Document passage:
::::::

Saturday, November 30, 2013

Email from my daughter

I got this the other day and thought I'd pass it along. I'm so proud of  all my kids, but this is pretty special. When one of your children do this, you know you've done something right.



Sounds delicious!  If the pie turned out well, perhaps I can convince 
you to make it for Christmas?

This year, I'm grateful for Whole Foods.  We've all been sick so much, 
and with the exception of Fiona, we're all still a little sick, so it's 
quite a load off not to be cooking this year.  And we ordered both 
pumpkin and pecan pies.  A pecan pie with NO CORN!!!

One thing I'm doing new this year is submitting a letter to Your Holiday 
Mom. http://www.yourholidaymom.com/ They publish one letter, with audio 
and picture, every day from Thanksgiving through New Years.  They're for 
the LGBTQ kids who are rejected by their families during the holiday 
season.  Did you know that the AVERAGE age of homeless LGBTQ youth is 
14???  That means there are 12 year olds who are living on the street 
because their parents couldn't accept who they are.  Heartbreaking.

I hope you guys have a delicious meal and a great day.  Give David and 
Helen my love.

::::::

Record extracts:
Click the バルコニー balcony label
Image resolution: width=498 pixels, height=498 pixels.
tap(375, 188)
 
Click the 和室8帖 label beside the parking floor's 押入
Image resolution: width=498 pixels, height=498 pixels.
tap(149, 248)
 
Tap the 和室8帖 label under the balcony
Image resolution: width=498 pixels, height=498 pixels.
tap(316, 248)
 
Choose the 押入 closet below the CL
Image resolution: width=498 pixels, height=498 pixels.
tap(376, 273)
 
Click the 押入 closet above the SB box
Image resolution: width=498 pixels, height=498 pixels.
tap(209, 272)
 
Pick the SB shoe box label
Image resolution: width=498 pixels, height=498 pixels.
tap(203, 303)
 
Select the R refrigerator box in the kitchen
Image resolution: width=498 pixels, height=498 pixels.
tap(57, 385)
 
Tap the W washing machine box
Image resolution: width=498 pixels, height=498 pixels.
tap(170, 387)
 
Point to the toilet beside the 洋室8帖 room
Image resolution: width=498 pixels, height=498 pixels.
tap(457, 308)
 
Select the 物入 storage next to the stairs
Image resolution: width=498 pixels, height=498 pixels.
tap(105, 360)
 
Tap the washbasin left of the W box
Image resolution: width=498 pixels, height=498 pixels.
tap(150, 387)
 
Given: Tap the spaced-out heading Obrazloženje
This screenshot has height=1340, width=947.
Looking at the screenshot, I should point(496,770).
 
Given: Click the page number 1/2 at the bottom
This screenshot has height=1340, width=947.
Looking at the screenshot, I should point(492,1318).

::::::

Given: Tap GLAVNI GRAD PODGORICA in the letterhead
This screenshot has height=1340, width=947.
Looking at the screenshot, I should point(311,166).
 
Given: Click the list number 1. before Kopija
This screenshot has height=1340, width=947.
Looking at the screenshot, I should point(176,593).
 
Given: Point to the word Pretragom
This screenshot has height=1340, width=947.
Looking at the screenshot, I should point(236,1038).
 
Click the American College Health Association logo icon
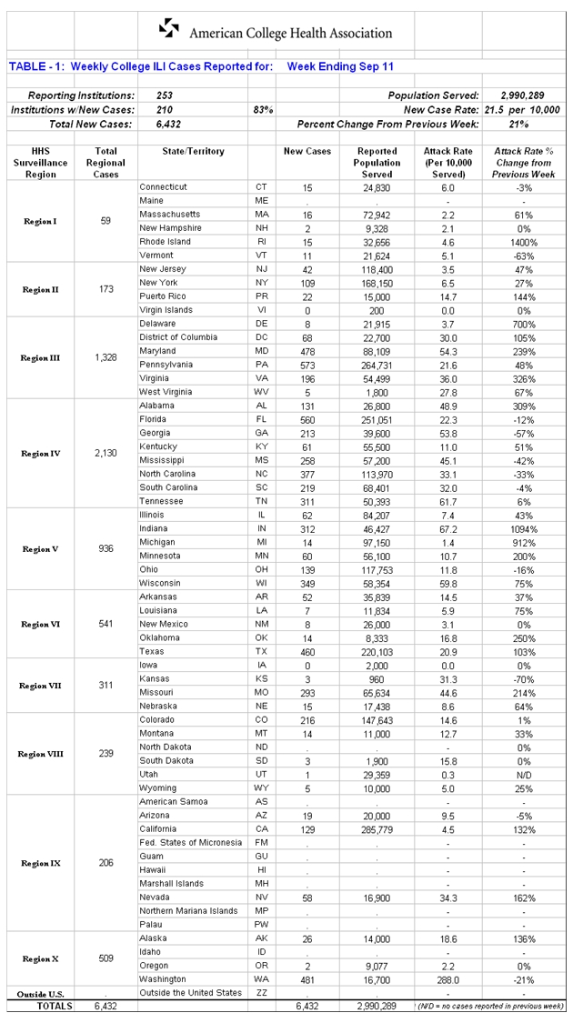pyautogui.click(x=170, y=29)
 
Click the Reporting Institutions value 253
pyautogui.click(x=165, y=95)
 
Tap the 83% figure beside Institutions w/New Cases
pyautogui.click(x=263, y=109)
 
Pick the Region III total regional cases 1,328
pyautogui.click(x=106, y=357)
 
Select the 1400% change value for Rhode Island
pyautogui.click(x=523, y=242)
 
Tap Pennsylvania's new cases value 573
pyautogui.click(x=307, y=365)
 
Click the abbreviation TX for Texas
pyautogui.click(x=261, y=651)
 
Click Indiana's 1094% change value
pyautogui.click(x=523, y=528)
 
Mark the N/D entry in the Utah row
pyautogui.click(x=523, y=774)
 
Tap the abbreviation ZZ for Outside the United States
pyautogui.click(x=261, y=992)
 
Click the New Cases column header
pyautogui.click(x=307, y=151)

::::::

Required tasks:
[1] In the blog post, condense the paragraph that begins "One thing I'm doing new this year" into a shorter version that keeps its main facts.
[2] In the records, swap "storage" for "cupboard" from the line with "Tap the W washing machine box" up to and including the line with "tap(105, 360)", and return only those lines.

Task solutions:
[1] This year the writer is submitting a letter to Your Holiday Mom (http://www.yourholidaymom.com/). From Thanksgiving through New Years, the site publishes one letter a day, with audio and a picture, for LGBTQ kids rejected by their families during the holiday season. The average age of homeless LGBTQ youth is 14, so some 12-year-olds live on the street because their parents could not accept who they are.

[2]
Tap the W washing machine box
Image resolution: width=498 pixels, height=498 pixels.
tap(170, 387)
 
Point to the toilet beside the 洋室8帖 room
Image resolution: width=498 pixels, height=498 pixels.
tap(457, 308)
 
Select the 物入 cupboard next to the stairs
Image resolution: width=498 pixels, height=498 pixels.
tap(105, 360)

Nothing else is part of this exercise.